Loïk Le Floch-Prigent : Une fois résolu le problème énergétique on n’a pas encore recréé une industrie, il faut aussi avoir une réglementation comparable à celle de nos concurrents , ce qui n’est pas le cas, nous payons trop d’impôts, trop de charges et nous sommes soumis à une règlementation toujours « meilleure » que celle de nos voisins !Dans le domaine nucléaire notre règlementation est unique au monde, sommes nous plus intelligents que les américains, les russes, les chinois, les anglais, les indiens …. ou sommes nous plus fragiles ? De même pour la chimie, le plastique, la prospection du sous-sol, l’alimentation, l’agriculture, la pêche nous n’arrêtons pas de règlementer, de contrôler, de sanctionner …et d’appauvrir les acteurs économiques pour nous jeter dans les bras des premiers venus . Quand va-t-on arrêter cette course vers l’abime ? Sans doute faut-il commencer par réformer l’Etat ? C’est-à-dire celui qui prélève, dépense et contrôle ?

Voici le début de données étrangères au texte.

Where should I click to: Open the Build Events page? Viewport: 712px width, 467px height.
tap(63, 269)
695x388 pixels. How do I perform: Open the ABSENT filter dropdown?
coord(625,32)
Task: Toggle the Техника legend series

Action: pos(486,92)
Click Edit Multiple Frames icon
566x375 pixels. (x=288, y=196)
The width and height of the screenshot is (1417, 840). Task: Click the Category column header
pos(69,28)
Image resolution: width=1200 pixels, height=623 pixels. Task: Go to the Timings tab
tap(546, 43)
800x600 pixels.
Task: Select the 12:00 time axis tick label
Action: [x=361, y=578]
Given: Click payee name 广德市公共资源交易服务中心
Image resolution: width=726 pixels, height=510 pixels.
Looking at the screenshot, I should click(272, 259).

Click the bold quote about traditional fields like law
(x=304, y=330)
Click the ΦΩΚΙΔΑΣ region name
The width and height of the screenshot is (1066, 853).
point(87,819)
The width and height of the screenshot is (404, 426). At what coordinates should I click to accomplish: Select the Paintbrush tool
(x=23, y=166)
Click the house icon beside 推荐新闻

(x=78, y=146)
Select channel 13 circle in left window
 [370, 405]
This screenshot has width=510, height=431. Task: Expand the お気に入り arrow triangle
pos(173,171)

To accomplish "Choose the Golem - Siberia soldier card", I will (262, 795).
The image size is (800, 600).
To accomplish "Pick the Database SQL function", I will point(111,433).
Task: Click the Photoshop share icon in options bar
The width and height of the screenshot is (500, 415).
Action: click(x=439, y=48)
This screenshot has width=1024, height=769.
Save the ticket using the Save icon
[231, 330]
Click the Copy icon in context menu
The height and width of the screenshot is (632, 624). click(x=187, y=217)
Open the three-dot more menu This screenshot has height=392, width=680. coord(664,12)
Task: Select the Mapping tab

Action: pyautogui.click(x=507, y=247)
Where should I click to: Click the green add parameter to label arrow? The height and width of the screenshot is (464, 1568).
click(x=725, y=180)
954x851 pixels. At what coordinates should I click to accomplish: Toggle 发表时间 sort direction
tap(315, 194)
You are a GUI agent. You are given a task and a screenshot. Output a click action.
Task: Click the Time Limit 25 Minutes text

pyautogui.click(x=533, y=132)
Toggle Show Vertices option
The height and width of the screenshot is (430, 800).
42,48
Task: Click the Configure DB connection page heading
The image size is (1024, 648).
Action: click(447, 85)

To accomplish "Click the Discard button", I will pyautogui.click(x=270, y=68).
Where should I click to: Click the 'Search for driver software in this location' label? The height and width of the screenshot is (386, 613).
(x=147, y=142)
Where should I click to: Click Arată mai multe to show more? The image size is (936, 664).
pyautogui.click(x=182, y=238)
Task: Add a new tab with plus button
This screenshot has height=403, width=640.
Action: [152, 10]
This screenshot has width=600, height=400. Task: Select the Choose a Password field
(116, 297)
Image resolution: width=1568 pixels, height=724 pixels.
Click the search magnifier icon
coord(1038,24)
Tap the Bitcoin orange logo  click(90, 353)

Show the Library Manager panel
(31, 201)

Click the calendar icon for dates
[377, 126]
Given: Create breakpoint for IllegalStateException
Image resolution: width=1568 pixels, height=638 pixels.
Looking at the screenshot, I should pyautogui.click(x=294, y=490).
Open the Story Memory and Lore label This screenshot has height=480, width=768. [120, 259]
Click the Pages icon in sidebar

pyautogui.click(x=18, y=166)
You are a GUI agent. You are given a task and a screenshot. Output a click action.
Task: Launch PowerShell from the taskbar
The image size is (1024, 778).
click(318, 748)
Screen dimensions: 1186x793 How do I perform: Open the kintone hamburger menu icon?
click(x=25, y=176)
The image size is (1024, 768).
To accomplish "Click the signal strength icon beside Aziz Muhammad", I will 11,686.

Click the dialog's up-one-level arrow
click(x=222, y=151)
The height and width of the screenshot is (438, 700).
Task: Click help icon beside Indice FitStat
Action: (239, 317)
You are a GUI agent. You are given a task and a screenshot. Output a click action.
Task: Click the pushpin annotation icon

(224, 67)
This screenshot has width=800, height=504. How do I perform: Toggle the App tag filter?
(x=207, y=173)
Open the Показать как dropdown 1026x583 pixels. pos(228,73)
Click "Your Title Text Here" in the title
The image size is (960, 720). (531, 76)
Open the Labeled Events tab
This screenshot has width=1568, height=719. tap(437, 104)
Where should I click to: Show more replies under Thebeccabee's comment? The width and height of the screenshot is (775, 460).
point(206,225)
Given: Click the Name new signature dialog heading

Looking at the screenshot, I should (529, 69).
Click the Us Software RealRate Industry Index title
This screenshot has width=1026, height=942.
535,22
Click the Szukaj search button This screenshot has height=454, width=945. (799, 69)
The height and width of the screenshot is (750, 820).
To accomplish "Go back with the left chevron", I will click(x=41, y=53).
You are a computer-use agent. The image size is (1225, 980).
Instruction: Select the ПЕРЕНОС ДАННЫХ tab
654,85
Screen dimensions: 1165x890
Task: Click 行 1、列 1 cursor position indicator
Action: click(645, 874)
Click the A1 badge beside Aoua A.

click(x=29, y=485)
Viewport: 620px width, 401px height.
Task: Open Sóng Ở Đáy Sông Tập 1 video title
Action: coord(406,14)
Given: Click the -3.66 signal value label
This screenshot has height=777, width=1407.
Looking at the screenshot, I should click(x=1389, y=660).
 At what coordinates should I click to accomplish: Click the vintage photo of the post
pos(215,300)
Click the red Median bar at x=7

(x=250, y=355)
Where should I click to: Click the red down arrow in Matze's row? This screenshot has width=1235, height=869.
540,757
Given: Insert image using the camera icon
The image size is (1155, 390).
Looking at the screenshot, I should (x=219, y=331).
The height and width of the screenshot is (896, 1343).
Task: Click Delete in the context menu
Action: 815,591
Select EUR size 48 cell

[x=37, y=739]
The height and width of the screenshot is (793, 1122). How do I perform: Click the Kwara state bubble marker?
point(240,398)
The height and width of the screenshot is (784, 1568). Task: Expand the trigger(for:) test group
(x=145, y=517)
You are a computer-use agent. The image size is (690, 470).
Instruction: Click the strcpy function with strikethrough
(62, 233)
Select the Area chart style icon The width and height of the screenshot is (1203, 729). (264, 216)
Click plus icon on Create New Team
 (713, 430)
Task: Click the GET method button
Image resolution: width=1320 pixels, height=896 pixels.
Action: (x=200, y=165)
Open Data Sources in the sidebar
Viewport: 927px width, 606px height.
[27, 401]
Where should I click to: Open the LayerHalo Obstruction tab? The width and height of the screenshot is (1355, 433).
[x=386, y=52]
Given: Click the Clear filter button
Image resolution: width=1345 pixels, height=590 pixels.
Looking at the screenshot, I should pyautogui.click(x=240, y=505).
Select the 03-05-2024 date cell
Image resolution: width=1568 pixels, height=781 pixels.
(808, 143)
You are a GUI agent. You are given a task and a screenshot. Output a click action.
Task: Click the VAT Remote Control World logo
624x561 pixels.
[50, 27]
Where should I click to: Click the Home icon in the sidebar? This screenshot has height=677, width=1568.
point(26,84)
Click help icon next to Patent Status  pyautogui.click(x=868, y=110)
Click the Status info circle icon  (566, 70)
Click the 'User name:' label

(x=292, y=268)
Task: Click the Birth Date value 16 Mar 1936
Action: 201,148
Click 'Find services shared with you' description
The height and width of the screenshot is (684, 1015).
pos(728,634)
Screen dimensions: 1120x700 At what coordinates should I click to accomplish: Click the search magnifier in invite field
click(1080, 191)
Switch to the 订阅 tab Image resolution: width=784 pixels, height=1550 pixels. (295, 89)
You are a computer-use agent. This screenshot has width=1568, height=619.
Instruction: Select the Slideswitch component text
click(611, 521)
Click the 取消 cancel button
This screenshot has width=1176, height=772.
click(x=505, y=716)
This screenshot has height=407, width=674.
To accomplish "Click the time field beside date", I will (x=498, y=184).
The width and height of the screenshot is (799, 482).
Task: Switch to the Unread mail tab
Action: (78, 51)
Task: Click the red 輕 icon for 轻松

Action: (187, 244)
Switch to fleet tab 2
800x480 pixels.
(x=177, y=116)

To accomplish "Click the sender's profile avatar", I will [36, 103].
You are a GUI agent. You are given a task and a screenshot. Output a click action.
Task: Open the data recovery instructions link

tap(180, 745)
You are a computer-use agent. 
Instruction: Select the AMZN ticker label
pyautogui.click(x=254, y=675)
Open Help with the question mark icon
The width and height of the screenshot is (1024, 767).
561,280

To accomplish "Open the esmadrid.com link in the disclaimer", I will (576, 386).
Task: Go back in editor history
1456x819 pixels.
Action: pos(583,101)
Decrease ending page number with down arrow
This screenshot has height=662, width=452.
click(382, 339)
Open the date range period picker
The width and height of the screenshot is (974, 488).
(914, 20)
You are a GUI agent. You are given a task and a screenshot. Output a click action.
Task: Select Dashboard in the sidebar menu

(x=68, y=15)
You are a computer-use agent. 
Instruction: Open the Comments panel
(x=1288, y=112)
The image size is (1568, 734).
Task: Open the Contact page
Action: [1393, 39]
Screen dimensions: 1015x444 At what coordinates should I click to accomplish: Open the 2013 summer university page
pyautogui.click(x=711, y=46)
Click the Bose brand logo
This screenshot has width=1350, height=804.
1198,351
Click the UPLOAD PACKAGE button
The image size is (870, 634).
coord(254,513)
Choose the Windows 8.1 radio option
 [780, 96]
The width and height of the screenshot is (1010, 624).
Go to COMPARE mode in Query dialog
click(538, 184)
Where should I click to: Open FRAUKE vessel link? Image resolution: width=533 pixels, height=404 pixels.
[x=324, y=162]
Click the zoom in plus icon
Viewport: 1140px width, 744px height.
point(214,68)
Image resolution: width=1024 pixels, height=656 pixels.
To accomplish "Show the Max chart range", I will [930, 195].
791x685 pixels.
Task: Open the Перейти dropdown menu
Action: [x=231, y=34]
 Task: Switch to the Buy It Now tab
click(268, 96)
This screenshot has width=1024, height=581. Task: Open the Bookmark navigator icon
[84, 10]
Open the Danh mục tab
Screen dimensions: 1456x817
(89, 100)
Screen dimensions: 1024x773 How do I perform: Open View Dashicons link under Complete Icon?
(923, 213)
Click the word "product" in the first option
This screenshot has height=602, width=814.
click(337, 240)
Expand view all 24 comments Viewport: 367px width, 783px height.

Le président de la République a aussi affiché l’objectif d’une industrie décarbonée. Au-delà de l’intérêt évident de l’objectif, savons-nous faire ? Et le savons-nous dans le calendrier que se fixent le gouvernement et/ou l’Europe en la matière ?
Loïk Le Floch-Prigent : On ne peut pas courir tous les objectifs à la fois, il faut des priorités, pour l’instant chaque pays est dans la survie de son appareil industriel , cela ne veut pas dire qu’il faut faire n’importe quoi, mais , pour l’instant , et les allemands nous le montrent bien avec la réanimation de leurs centrales à charbon, comme la Chine et l’Inde, il faut sauvegarder l’industrie qui existe et qui est en train de sombrer . La priorité c’est de la numériser, de la robotiser, de l’automatiser, et si l’on peut, à cette occasion la décarboner aussi, tant mieux ,mais n’oublions pas que la décarbonation peut « aussi » être accélérée par la disparition de l’industrie classique avec des annonces de l’industrie qui vient …et qui pourra ne jamais plus venir ! Pour l’instant aucun pays ne peut maintenir son industrie vivante en accélérant la décarbonation, donc personne ne le fait dans le monde ! Si nous voulons accélérer notre industrie disparaitra et le pays avec .
Le bon sens veut que l’on ne mise pas sur le tout nucléaire sachant que la première nouvelle centrale ne sera pas mise en service avant 15 ans, même sans concertation avec le public.
Il faut absolument developper des filières alternatives au nucléaire pour répondre plus rapidement à l’urgence climatique et à la nécessité de maintenir ce qui reste de l’industrie, la relancer en partant de ce que l’on sait faire et en améliorant les performances. Mieux Aider les PMI serait un bon point de départ.
Oui, le bon sens c’est aussi « maintenir le moteur thermique, améliorer ses performances, developper les techno hybrides» car ce ne sont pas les usines de batteries electriques construites en france qui nous sauverons de la dépendance à l’asie.